Memang benar sony-ak.com bukanlah mendompleng merek terkenal Sony karena isinya pun hanya artikel-artikel pribadi di bidang IT. Sony Ardianto Kurniawan menyukai hobi menulis dan berbagi ilmu di bidang IT. Kebetulan penulis pun suka dunia tulis menulis, jadi sedikit banyak paham posisi Sony AK yang terganjal urusan dengan Sony Corp. Sony AK di harapkan melepas domain nama sony-ak.com dan tidak menggunakan nama sony dalam situs pribadinya? Sungguh dilema yang berat buat Sony AK.
Akan tetapi Sony Corp pun berhak untuk melakukan somasi karena merek Sony sudah jauh hari dipatenkan, sedangkan sony-ak.com barulah di gunakan pada tahun 2003. Bila mengacu pengertian HaKI, memang hak Sony Corp untuk tidak memperbolehkan semua orang menggunakan merek sony. Apa gunanya merek sony di patenkan kalau semua orang bebas menggunakan nama " Sony " bukan?



Kasus Sony AK pun ada juga di negara lain seperti kasus Uzi Nissan. Pria ini datang ke negeri paman Sam ( USA ) untuk mengadu nasib dengan mendirikan usaha bisnis. Nama keluarganya adalah Nissan. Pria ini kelahiran Jerusalem, Israel. Tahun 1994, Uzi Nissan mendaftarkan domainnya nissan.com. Tak disangka berapa tahun kemudian Nissan Motor melakukan gugatan / somasi terhadap Uzi Nissan karena dianggap cybersquatting sekaligus mencatut nama Nissan Motor.
Cybersquatting adalah tindakan penyerobotan nama merek tertentu dalam nama domain, yang biasanya dijual kembali ke pihak tertentu dengan imbalan materi. Pada akhirnya pihak pengadilan USA memenangkan Uzi Nissan dengan alasan perbedaan jasa bisnis. Apalagi domain Nissan.com telah di daftarkan terlebih dahulu oleh Uzi Nissan. Kokiers, dari contoh di atas, kita bisa melihat bahwa setiap kasus tidaklah sama, masih harus dilihat alasan utama adanya domain tersebut. Pihak pengadilan yang akan menentukan bukan? Ajakan ini saya maksudkan supaya penggembira kasus Sony Corp vs Sony AK untuk tidak terlalu emosional.

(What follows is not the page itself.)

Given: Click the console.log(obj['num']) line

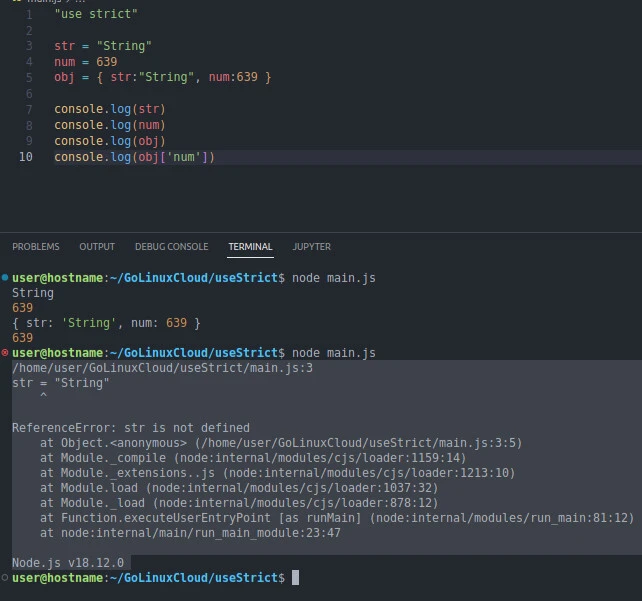Looking at the screenshot, I should click(134, 157).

Sony AK pun belum tentu harus melepaskan domain nama sony-ak.com, sebaliknya Sony Corp pun belum tentu menang atas tuntutannya bukan? Selaku penggembira ( baik pro dan kontra ) lebih baik dukung Sony AK dengan kata-kata sopan, sedangkan bagi yang kontra alias mendukung tindakan somasi Sony Corp tidak perlu terlalu berlebihan komentar. Biarkanlah pihak -pihak yang bersengketa menyelesaikan secara damai.
Akhir kata, penulis pun hanya merupakan salah satu penggembira yang netral. Saya tidak pro ataupun kontra terhadap Sony Corp dan Sony AK. Penulis pun bukan orang hukum, hanya sedikit paham tentang dunia ekonomi. Artikel ini hanyalah sekilas pandang dari orang awam sekaligus pihak netral. Mohon di koreksi oleh pembaca yang berkecimpung di bidang hukum. Kasus ini bagus sebagai pelajaran agar kelak lebih berhati-hati dalam menggunakan domain nama, lebih baik carilah domain yang tidak mirip atau jangan sama dengan merek terkenal. Tidak mengunakan domain nama merek terkenal berarti berkurang satu permasalahan serius bukan?